EleutherAI / lm-evaluation-harness

A framework for few-shot evaluation of language models.
https://www.eleuther.ai
MIT License
6.35k stars 1.68k forks source link

Compatibility with Models from PyReft Library #2012

Open crux82 opened 2 months ago

crux82 commented 2 months ago

Hi everyone,

First, I'm sorry if this issue has already been raised.

I wanted to ask if the framework supports models obtained through the PyReft library (https://github.com/stanfordnlp/pyreft). Currently, in lm-eval, there is support for models obtained by applying LoRA through PEFT, but I haven’t found any information regarding loading models obtained via LoReft.

Is there anyone who can help me with this?

Thank you for your time and help!

haileyschoelkopf commented 2 months ago

Hi there! Thanks for your interest.

PyREFT is a very cool project, but I think ultimately we can't support every external library / option without making either the maintenance overhead too high or making the code far less modifiable for a majority of users. I'm therefore disinclined to add this as a feature natively, though if many users request it or say a wide variety of ready-to-use REFTs are available on the HF hub then perhaps we can reconsider.

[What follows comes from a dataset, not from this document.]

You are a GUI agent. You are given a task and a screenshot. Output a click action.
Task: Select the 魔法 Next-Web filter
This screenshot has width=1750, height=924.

I'd recommend modifying the __main__.py script (or your own script that calls lm_eval.evaluate() or lm_eval.simple_evaluate() to apply the Reft modules / interventions to a loaded HF model, and pass that initialized HF model to initialize HFLM(pretrained=my_loaded_reft_model) . Or to subclass and override the relevant logic in lm_eval.models.huggingface.HFLM if that's more convenient. It should not be a significant quantity of code change! See e.g. https://github.com/state-spaces/mamba/blob/main/evals/lm_harness_eval.py for a minimal example of how this might be done. Hope this is helpful!

Might leave this issue open for now so that others can express interest if it's an often-requested feature though.

crux82 commented 2 months ago

Hi @haileyschoelkopf,

Thank you very much for your prompt and detailed response. I completely understand that it's almost impossible to support every new model or library out there.

Regarding your suggestions, I found the example at https://github.com/state-spaces/mamba/blob/main/evals/lm_harness_eval.py quite helpful. However, I'm still missing some contextual information to confidently proceed with customizing the library for a specific model.

Would it be possible to provide a minimal guide or some additional support for writing a main script? For instance, inspired by the tutorial for loading REFT models available at the following link:

https://medium.com/@syed_hasan/finetuning-llama-3-using-reft-representation-fine-tuning-technique-00f4fe1f497c

In this tutorial, the model is essentially loaded with:

import torch, transformers, pyreft
device = "cuda"

model_name_or_path = "meta-llama/Meta-Llama-3-8B"
model = transformers.AutoModelForCausalLM.from_pretrained(
    model_name_or_path, torch_dtype=torch.bfloat16, device_map=device)

reft_model = pyreft.ReftModel.load(
    "Syed-Hasan-8503/Llama-3-openhermes-reft", model, from_huggingface_hub=True
)

reft_model.set_device("cuda")

And used with:

instruction = "A rectangular garden has a length of 25 feet and a width of 15 feet. If you want to build a fence around the entire garden, how many feet of fencing will you need?"

# tokenize and prepare the input
prompt = prompt_no_input_template % instruction
prompt = tokenizer(prompt, return_tensors="pt").to(device)

base_unit_location = prompt["input_ids"].shape[-1] - 1  # last position
_, reft_response = reft_model.generate(
    prompt, unit_locations={"sources->base": (None, [[[base_unit_location]]])},
    intervene_on_prompt=True, max_new_tokens=512, do_sample=True, 
    eos_token_id=tokenizer.eos_token_id, early_stopping=True
)
print(tokenizer.decode(reft_response[0], skip_special_tokens=True))

I'd appreciate any guidance or resources you could provide to help with integrating REFT models into the lm-eval framework. This could also serve as a first script to be added to the examples section, benefiting other users with similar needs.

Thank you again for your time and assistance!

haileyschoelkopf commented 2 months ago

The Mamba example is pretty nice in that you can simply call cli_evaluate() and not hack any of the rest of the script.

I'd recommend in this instance subclassing HFLM, and overwriting the _create_model() method to include the logic that you put there for loading an REFT model! That'd be the simplest.

crux82 commented 2 months ago

Great! I also assume that I need to overwrite the _model_generate() method. Or not?

LSinev commented 2 months ago

For cases that can be solved with subclass of LM class, ability to load them in the way like included tasks might be a solution. But this functionality is still awaiting PRs: https://github.com/EleutherAI/lm-evaluation-harness/issues/1457

crux82 commented 2 months ago

Hi, @LSinev! I think the solution suggested by @haileyschoelkopf can be "easy".

I think that I need to reimplement the init and the _model_call() method.